» **ACTIVITY**
Output, without any change, the listing below from its opening line up to and including the line with "Screen dimensions: 1456x829".

» **DATA SHOWN**
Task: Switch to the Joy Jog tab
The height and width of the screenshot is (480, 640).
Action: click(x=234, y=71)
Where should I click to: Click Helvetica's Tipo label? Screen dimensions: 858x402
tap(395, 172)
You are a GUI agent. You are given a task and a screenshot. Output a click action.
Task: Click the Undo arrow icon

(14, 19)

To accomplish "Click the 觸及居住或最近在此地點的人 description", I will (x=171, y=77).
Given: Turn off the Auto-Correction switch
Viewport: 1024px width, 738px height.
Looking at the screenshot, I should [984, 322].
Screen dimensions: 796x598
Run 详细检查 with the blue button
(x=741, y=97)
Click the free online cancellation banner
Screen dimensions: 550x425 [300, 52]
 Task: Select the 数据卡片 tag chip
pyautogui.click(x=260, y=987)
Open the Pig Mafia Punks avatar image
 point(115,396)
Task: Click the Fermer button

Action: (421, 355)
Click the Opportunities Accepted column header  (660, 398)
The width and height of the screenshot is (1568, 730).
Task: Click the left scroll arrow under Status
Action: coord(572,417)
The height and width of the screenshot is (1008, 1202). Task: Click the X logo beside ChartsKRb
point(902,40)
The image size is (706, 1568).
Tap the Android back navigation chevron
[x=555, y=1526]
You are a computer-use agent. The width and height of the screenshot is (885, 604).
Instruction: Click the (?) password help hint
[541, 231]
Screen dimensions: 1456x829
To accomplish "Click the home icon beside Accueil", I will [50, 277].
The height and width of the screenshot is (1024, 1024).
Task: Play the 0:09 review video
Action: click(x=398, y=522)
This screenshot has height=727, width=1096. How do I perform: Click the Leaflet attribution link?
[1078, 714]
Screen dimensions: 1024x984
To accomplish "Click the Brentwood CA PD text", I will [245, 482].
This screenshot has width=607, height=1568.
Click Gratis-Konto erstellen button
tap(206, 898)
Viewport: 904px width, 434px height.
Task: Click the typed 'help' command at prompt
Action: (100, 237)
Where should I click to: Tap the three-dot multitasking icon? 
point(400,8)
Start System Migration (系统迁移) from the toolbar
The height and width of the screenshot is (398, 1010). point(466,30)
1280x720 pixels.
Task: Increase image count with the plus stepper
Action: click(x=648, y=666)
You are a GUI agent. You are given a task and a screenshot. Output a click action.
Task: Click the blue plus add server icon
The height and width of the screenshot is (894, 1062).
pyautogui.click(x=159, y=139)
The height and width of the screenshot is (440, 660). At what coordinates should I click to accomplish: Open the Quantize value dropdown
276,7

» **WRITTEN SOLUTION**
Task: Switch to the Joy Jog tab
The height and width of the screenshot is (480, 640).
Action: click(x=234, y=71)
Where should I click to: Click Helvetica's Tipo label? Screen dimensions: 858x402
tap(395, 172)
You are a GUI agent. You are given a task and a screenshot. Output a click action.
Task: Click the Undo arrow icon

(14, 19)

To accomplish "Click the 觸及居住或最近在此地點的人 description", I will (x=171, y=77).
Given: Turn off the Auto-Correction switch
Viewport: 1024px width, 738px height.
Looking at the screenshot, I should [984, 322].
Screen dimensions: 796x598
Run 详细检查 with the blue button
(x=741, y=97)
Click the free online cancellation banner
Screen dimensions: 550x425 [300, 52]
 Task: Select the 数据卡片 tag chip
pyautogui.click(x=260, y=987)
Open the Pig Mafia Punks avatar image
 point(115,396)
Task: Click the Fermer button

Action: (421, 355)
Click the Opportunities Accepted column header  (660, 398)
The width and height of the screenshot is (1568, 730).
Task: Click the left scroll arrow under Status
Action: coord(572,417)
The height and width of the screenshot is (1008, 1202). Task: Click the X logo beside ChartsKRb
point(902,40)
The image size is (706, 1568).
Tap the Android back navigation chevron
[x=555, y=1526]
You are a computer-use agent. The width and height of the screenshot is (885, 604).
Instruction: Click the (?) password help hint
[541, 231]
Screen dimensions: 1456x829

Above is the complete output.